EXERCISE AIM: Copy the data that follows exactly. Include no pictures.

DATA RECORDS:

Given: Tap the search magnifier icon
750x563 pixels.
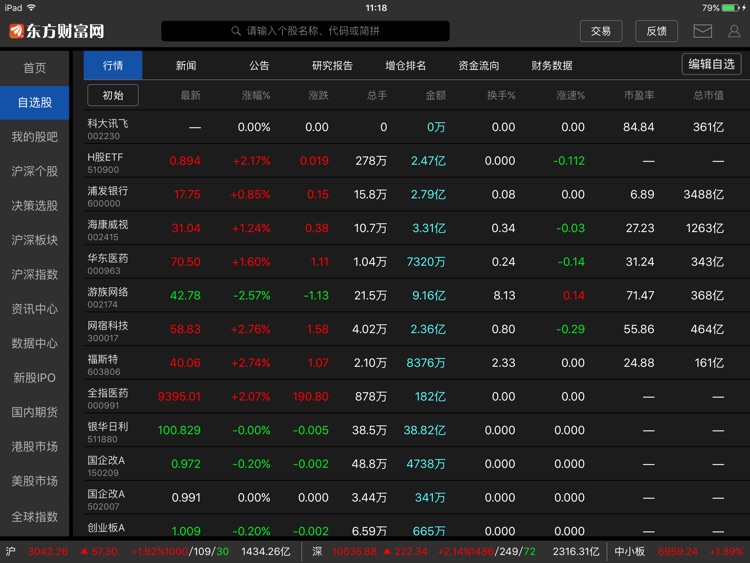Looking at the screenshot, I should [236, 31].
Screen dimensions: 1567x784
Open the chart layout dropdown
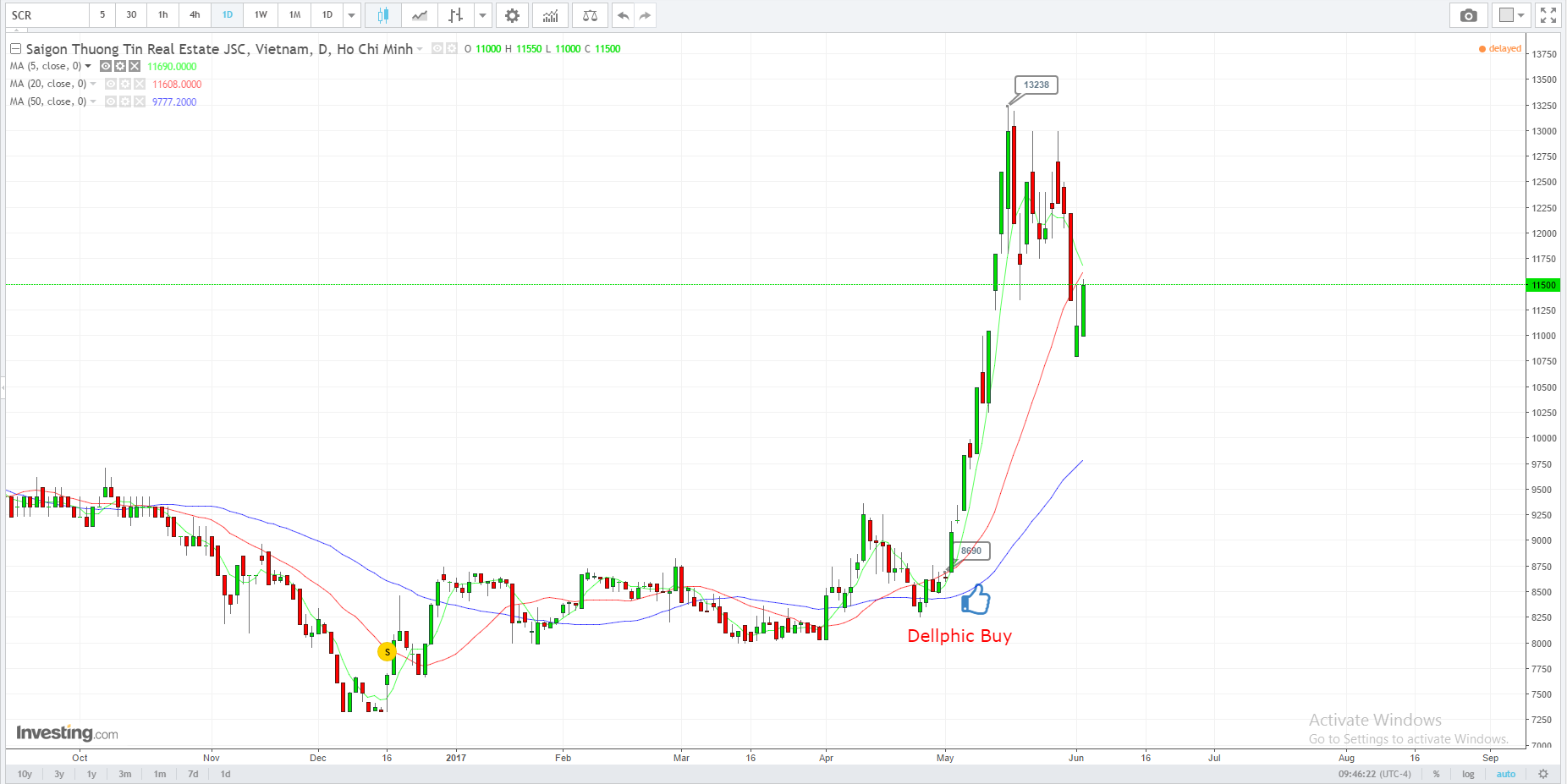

ANSWER SECTION:
Given: Tap the search magnifier icon
750x563 pixels.
Looking at the screenshot, I should [236, 31].
Screen dimensions: 1567x784
Open the chart layout dropdown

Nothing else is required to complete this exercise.